Given data

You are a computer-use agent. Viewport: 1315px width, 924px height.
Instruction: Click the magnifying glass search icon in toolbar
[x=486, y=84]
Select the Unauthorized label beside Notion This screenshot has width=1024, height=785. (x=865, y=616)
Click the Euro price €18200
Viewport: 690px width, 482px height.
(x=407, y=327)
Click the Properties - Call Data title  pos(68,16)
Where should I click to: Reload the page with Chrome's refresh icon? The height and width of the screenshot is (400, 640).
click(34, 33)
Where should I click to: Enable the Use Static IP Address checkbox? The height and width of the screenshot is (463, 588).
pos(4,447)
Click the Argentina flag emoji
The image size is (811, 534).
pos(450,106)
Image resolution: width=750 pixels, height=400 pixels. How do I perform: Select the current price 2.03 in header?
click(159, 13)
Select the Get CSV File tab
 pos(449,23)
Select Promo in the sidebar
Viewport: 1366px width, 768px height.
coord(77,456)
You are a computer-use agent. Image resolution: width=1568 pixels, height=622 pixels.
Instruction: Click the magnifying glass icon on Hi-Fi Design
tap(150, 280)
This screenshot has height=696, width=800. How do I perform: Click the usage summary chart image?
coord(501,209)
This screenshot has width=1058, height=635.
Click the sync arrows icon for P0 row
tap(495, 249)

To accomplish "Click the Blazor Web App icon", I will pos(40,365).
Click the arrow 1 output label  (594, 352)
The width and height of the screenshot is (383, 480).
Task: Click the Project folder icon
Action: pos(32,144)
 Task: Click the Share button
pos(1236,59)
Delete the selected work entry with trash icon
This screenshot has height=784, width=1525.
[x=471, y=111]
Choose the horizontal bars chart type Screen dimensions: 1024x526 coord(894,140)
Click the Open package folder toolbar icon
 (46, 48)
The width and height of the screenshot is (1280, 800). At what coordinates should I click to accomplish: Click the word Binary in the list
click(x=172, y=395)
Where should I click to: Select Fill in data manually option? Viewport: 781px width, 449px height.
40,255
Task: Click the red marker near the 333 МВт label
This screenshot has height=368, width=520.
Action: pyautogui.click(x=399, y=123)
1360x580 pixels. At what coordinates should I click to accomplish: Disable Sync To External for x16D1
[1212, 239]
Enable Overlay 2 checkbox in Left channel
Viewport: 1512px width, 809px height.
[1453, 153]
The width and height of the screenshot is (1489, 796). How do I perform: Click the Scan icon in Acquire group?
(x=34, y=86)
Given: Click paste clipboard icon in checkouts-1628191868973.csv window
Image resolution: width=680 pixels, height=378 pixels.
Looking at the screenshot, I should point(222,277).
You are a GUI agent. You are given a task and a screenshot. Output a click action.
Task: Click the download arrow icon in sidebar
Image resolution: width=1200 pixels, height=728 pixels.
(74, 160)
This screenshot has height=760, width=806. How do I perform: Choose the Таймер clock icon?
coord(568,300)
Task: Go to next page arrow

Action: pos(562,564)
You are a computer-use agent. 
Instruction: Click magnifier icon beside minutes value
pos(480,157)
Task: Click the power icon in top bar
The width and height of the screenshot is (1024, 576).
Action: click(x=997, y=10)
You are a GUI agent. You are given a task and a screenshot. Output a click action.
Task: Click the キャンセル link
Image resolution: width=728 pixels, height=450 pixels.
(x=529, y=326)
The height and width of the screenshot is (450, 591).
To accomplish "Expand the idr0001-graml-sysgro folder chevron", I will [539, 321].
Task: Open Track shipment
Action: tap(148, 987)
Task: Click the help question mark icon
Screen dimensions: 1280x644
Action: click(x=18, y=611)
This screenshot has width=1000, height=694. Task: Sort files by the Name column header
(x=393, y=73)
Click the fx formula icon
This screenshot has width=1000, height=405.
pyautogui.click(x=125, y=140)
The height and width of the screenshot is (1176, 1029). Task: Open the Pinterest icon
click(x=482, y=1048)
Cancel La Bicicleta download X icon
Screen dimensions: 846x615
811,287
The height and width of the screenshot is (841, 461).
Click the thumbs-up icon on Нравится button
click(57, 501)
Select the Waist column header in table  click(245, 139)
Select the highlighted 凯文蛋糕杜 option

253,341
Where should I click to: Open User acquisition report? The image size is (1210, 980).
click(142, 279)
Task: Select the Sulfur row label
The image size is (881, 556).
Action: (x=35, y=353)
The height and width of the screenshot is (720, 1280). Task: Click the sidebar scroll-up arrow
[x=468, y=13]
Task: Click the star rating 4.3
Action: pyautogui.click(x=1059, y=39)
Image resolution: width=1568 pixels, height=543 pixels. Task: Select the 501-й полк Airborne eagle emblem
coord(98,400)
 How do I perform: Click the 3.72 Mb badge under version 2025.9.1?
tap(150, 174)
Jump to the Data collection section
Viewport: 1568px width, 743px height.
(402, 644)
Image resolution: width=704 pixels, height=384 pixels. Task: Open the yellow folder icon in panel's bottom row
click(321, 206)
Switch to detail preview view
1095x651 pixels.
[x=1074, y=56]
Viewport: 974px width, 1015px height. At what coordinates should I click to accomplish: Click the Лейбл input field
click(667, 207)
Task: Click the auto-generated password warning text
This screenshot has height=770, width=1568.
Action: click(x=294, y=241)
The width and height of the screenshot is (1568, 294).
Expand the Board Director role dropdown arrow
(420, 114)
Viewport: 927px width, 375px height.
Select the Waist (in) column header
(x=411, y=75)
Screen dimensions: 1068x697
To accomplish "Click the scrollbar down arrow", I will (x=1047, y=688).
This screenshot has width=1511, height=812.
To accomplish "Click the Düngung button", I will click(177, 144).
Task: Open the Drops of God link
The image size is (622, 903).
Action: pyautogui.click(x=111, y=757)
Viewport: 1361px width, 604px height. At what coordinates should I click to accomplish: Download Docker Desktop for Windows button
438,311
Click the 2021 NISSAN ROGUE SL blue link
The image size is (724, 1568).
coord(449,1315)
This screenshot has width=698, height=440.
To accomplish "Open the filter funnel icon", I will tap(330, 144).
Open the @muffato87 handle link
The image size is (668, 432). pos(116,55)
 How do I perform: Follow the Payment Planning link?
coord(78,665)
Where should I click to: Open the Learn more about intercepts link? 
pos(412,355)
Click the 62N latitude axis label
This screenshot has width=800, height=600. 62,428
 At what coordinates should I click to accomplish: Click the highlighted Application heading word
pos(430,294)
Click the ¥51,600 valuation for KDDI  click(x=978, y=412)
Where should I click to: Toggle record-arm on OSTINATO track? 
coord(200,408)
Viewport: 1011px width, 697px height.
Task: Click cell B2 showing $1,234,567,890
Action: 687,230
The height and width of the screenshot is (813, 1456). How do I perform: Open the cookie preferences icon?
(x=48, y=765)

How to complete this task
Take from the material above the lines running from the one with "Where should I click to: Reload" through the one with "Choose the horizontal", and repeat them exactly, with nothing else.

Task solution
Where should I click to: Reload the page with Chrome's refresh icon? The height and width of the screenshot is (400, 640).
click(34, 33)
Where should I click to: Enable the Use Static IP Address checkbox? The height and width of the screenshot is (463, 588).
pos(4,447)
Click the Argentina flag emoji
The image size is (811, 534).
pos(450,106)
Image resolution: width=750 pixels, height=400 pixels. How do I perform: Select the current price 2.03 in header?
click(159, 13)
Select the Get CSV File tab
 pos(449,23)
Select Promo in the sidebar
Viewport: 1366px width, 768px height.
coord(77,456)
You are a computer-use agent. Image resolution: width=1568 pixels, height=622 pixels.
Instruction: Click the magnifying glass icon on Hi-Fi Design
tap(150, 280)
This screenshot has height=696, width=800. How do I perform: Click the usage summary chart image?
coord(501,209)
This screenshot has width=1058, height=635.
Click the sync arrows icon for P0 row
tap(495, 249)

To accomplish "Click the Blazor Web App icon", I will pos(40,365).
Click the arrow 1 output label  (594, 352)
The width and height of the screenshot is (383, 480).
Task: Click the Project folder icon
Action: pos(32,144)
 Task: Click the Share button
pos(1236,59)
Delete the selected work entry with trash icon
This screenshot has height=784, width=1525.
[x=471, y=111]
Choose the horizontal bars chart type Screen dimensions: 1024x526 coord(894,140)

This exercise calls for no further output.